The final element in Google’s drive to reshape the computing landscape fell into place on Wednesday when it unveiled plans for a PC operating system that would compete directly with Microsoft’s Windows.
But the fortress that Microsoft has built around Windows is likely to withstand this attack for some time to come, giving the software company room for manoeuvre as it tries to reshape its own technology around the internet, analysts said.
Google said a number of low-priced laptops known as netbooks, based on its new operating system, would go on sale in the second half of next year.

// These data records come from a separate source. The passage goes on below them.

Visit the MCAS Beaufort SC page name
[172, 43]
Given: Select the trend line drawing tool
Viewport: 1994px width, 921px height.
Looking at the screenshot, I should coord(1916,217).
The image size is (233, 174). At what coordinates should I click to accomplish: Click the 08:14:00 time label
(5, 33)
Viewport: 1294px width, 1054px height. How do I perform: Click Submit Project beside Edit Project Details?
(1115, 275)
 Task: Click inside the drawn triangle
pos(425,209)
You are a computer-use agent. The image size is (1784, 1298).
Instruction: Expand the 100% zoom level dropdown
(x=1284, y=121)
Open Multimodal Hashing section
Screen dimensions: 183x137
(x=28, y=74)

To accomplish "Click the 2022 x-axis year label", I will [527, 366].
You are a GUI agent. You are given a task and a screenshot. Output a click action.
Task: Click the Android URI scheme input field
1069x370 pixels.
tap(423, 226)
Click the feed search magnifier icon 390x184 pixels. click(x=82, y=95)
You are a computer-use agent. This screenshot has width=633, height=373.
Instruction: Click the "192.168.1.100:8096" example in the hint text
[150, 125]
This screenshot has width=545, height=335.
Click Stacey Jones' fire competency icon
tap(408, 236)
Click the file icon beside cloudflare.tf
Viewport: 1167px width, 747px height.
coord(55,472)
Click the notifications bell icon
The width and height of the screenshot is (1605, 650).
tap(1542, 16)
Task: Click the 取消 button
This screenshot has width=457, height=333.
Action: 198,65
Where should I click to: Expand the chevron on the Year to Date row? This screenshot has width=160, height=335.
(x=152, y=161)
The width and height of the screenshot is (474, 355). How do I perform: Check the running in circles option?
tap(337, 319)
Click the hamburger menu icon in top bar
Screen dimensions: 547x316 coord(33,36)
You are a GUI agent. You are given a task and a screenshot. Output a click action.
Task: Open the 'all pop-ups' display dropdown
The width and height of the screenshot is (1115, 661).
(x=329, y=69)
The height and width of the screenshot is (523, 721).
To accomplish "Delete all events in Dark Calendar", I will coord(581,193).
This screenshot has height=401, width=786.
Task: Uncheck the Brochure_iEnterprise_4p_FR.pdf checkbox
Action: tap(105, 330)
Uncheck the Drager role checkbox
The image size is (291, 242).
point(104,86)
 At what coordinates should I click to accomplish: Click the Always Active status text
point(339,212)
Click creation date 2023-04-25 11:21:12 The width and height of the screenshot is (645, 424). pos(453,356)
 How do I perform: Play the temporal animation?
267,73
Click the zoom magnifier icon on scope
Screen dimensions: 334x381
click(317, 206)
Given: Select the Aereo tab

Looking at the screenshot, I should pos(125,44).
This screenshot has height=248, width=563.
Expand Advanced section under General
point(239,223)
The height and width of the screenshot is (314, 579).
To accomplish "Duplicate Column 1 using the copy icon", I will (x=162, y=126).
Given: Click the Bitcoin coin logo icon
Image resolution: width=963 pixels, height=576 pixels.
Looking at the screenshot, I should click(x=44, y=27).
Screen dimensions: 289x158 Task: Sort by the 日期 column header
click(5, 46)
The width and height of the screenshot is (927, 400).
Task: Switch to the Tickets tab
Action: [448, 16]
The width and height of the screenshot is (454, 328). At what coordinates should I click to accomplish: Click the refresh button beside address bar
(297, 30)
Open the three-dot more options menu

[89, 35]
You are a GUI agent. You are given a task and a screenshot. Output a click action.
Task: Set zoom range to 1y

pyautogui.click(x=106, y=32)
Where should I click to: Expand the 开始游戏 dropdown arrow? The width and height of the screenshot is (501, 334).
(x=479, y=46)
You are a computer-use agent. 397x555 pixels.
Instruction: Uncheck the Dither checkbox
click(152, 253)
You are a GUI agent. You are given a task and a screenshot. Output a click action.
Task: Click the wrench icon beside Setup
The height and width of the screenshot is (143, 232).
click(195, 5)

It predicted that the software would bring benefits to PC users from greatly cutting the time it takes for a machine to start up to reducing the complexity of managing personal computers.
Coming in the wake of its Android operating system for smartphones and Chrome web browser for accessing the internet, Google’s planned operating system, to be called Chrome OS, will complete the range of software that the company produces for internet-connected devices.
Google makes no money directly from open-source software like Chrome OS.
The importance to the company of the software is that it serves as a platform that could eventually drive more users to its web services, feeding its dominant search advertising business. Users will not have to rely on Microsoft’s dominant Windows.
The challenge to Microsoft is clear. Some 45 per cent of its $22.5bn of operating profits last year came from the Windows PC operating system, but the software’s significance to Microsoft extends much further.
Its second big money-spinner, the Office suite of applications, is tied to Windows.
As an open-source system based on freely available Linux software, Chrome OS takes aim at that.
Given Windows’s deeply entrenched position in computing, however, most analysts said that Google would find it hard to unseat the software group. “This isn’t going to be something that is going to hurt Microsoft very quickly, it’s going to take some time before it really makes a dent,” said Mike Silver, an analyst at Gartner.
More than 70 per cent of the software applications used by the typical company run on the Windows operating systems, he said, making it expensive and time-consuming for companies to consider changing to a new operating system.
The Chrome OS might make a much bigger impact among consumers, though even individual PC users have shown a strong preference for software applications that run on Windows, analysts said.
Microsoft has already proved adept at fending off a series of attacks on its Windows PC business, leaving it with a market share of around 97 per cent, according to Gartner.